A use case was implemented for the city of Chicago's air pollution data. The goal of the project is to estimate missing pollutant values using an AI neural network model.

Data is downloaded from purpleair.com for two sensors in the city of Chicago for June, July, August 2023.
Sample Data
A sample of rows are shown below from the dataset:

Plot histograms of different pollutants
A Histogram is plotted to show the distribution of pollutant measurements. As seen in the chart, pollutants have an uneven distribution skewing towards lower values less than 30 μg/m3 which is desirable and they have very few values more than 100μg/m3.
This indicates that the air pollution in the city of Chicago is in the desirable range most of the time at this sensor.

Construct a correlation matrix to quantitatively look for correlation.
Different pollutants like PM2.5, PM10, PM1 have a positive correlation with each other meaning they increase or decrease in the same direction. A value of PM10 can be used to fill in a missing value of PM2.5. This is possible when we can calculate a correlation value and the below correlation matrix shows correlation values between various pollutants in a grid pattern. PM10 and PM1 have high positive correlation values of 0.91 and 0.91, indicating their values can be used to fill in missing PM2.5 values.

Visualize Pollutant measurements over time.
A time series plot is shown with PM2.5 values over the time period available and we can see that there are gaps in the data, which are missing PM2.5 values.

Time series plot below shows the distribution of PM2.5 values over the hour of day and the hourly average is well above the recommended level. The shaded region at any given hour represents the minimum and maximum values for that hour of the day.

Patterns observed from data analysis:
● Pollutant levels change depending on time of day or day of week.
● Pollutant levels change relative to each other.
● Pollutant correlations can be measured quantitatively by correlation values.
● An AI neural network model can learn from these patterns in data and make better predictions of missing pollutant values.
Visualize the distribution of gaps in the data
The next plot shows counts of gap size in hours (horizontal axis) vs. number of missing data points due to gaps of that size (vertical axis). This plot gives a sense of how different sized gaps in the data are contributing to the missing data problem.

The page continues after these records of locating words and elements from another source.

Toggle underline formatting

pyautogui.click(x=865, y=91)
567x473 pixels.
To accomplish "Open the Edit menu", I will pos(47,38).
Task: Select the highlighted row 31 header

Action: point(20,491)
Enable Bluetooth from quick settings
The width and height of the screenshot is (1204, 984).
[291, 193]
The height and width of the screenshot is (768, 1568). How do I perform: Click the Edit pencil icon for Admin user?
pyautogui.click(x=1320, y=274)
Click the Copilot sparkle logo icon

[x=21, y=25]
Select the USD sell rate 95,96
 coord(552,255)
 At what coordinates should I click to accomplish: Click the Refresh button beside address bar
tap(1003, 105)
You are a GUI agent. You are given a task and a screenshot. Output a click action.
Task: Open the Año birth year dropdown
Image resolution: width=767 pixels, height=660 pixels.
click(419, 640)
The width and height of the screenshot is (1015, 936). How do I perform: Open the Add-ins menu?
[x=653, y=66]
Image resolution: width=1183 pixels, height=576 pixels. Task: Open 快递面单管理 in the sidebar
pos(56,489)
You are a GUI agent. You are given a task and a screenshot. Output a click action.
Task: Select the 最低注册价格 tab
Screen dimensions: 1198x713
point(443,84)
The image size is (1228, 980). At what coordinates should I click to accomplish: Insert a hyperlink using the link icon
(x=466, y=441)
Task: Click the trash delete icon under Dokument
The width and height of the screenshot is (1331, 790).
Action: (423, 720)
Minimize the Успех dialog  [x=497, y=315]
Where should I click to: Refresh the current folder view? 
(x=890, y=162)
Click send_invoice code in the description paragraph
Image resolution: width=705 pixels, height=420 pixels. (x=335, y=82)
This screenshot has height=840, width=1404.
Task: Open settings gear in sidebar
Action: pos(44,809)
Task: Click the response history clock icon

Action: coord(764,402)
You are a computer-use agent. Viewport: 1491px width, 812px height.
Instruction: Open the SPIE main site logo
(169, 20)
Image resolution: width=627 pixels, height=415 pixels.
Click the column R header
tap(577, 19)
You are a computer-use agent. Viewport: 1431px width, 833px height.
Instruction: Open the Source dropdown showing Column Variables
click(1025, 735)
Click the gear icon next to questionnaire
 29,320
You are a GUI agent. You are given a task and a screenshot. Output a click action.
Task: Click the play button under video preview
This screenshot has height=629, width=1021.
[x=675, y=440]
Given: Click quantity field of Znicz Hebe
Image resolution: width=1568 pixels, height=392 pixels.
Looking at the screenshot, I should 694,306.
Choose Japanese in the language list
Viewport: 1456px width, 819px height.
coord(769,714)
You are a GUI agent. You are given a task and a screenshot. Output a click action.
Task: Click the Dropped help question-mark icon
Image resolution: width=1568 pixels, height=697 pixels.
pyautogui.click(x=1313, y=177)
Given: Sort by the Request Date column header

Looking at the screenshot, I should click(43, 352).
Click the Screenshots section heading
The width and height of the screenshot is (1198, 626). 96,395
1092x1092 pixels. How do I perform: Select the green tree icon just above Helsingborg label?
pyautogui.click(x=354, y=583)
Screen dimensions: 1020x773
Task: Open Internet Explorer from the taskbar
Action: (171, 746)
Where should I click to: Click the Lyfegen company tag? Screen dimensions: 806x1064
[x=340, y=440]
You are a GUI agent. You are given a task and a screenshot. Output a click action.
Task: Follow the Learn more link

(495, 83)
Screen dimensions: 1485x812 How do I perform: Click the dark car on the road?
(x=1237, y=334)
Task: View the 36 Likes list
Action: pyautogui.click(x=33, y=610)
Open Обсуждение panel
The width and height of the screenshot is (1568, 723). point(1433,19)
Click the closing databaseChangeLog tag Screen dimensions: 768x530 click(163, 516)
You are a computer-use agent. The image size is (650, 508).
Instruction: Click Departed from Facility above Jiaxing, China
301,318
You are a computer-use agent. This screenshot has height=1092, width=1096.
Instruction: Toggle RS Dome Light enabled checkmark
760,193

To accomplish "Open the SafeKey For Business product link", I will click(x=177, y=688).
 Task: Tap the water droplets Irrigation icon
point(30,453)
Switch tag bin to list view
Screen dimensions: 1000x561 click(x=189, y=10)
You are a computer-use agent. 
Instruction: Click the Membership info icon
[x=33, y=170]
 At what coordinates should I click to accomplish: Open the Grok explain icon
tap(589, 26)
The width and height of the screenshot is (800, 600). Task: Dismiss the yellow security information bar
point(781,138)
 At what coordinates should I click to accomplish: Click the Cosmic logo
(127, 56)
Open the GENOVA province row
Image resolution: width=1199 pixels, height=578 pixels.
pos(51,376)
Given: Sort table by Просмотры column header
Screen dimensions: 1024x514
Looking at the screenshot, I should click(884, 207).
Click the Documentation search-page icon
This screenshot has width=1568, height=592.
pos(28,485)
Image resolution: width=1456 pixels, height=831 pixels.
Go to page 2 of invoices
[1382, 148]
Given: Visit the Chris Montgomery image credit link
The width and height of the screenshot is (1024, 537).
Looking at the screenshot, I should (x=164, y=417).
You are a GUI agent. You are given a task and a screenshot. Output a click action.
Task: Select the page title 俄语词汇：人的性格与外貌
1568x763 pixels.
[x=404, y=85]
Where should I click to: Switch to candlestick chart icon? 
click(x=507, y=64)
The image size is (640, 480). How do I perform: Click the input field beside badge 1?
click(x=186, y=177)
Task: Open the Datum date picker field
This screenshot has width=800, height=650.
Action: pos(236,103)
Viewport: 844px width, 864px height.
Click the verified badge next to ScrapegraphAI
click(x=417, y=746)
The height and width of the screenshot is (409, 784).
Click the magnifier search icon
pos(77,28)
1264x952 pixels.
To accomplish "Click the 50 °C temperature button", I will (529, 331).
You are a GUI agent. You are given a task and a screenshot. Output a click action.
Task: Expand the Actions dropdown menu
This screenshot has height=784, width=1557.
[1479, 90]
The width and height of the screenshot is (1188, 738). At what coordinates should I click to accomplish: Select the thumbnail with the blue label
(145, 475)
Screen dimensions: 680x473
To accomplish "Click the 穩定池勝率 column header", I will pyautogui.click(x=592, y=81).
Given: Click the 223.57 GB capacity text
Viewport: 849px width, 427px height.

For example, there are 24 gaps of 2 hours and 16 gaps of 7 hours in the data.
Total missing values for each pollutant:

Train and test a neural network model for estimating missing PM2.5 data
A neural network, at its core, is a model with neurons in layers which takes in inputs and predicts outputs.
Outputs from the first layer of neurons become inputs for the next layer of neurons.
An artificial neural network can learn correlations in the data which might be a little hard to capture with rule based systems or a simple linear relationship.
The neural network is trained to learn how PM2.5 values are related to values for all the other pollutants as well as time of day, day of week, and sensor location.
Training a neural network is an iterative process and with each iteration the neural network becomes better at making predictions.
The trained neural network is run with the input data file and the missing PM2.5 values are estimated.
A sample of the data is shown below and the flag columns include different values:
None where there is original data, 'neural network' where the PM2.5 values were imputed with the neural network.

Visualize the results of filling in missing PM2.5 values
The same time series plot is shown below with the imputed PM2.5 gaps shown in red and closely match the real values.